Now the New York State Department of Health has opened an investigation of the California laboratory, IGeneX Inc., that issued Mr. Courcier's positive result, after receiving eight complaints from doctors and patients who said its Lyme tests also gave them positive results not confirmed by other labs' results.
Concern about Lyme testing goes beyond New York State. This year the Food and Drug Administration and the Centers for Disease Control and Prevention released a warning about Lyme tests "whose accuracy and clinical usefulness have not been adequately established."
The warning did not mention IGeneX or any other lab by name. But Dr. Paul Mead, a C.D.C. scientist who helped write it, said in a telephone interview, "Quite simply, we're concerned that patients are being misdiagnosed through the use of inaccurate laboratory tests." He added that some of the tests and techniques used by IGeneX were among those the agencies were concerned about.
Nick Harris, the founder and chief executive of IGeneX, defended his company's testing, saying that the federal guidelines miss many patients who have Lyme disease.

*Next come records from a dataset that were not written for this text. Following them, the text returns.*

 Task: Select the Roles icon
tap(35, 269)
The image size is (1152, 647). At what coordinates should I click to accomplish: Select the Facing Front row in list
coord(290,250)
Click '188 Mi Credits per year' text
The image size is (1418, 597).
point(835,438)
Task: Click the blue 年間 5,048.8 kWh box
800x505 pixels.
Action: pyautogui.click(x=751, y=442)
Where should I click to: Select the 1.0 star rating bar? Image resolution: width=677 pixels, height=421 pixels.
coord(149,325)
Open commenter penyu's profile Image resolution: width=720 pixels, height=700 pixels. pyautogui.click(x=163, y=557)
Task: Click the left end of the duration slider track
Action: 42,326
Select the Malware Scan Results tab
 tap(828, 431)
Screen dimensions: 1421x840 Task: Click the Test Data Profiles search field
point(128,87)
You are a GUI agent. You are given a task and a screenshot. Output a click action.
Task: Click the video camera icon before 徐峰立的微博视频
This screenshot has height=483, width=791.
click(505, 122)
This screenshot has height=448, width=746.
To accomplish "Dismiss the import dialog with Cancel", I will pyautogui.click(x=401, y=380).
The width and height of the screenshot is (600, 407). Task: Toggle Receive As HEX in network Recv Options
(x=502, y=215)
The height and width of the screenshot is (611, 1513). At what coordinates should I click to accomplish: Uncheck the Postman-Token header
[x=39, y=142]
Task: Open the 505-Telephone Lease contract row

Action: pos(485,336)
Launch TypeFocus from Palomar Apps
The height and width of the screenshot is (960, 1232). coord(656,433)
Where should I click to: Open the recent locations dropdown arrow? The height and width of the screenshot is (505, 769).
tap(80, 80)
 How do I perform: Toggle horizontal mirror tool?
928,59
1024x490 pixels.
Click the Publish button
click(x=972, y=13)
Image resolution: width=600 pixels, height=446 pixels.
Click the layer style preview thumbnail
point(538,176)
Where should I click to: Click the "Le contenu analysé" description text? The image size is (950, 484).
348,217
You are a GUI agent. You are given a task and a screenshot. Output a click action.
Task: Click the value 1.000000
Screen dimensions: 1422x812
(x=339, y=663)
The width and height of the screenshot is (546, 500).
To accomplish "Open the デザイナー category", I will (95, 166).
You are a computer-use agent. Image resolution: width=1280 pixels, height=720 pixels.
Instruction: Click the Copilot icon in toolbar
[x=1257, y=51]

Guidelines from the disease control agency recommend Lyme testing only when patients have symptoms and live in an area of the United States where ticks are known to be infected with Borrelia burgdorferi, the organism that causes the disease. Under the guidelines, laboratories should first conduct a test called Elisa. But the Elisa test often gives a false positive result, so the agency also calls for a second, more sensitive test, the Western blot.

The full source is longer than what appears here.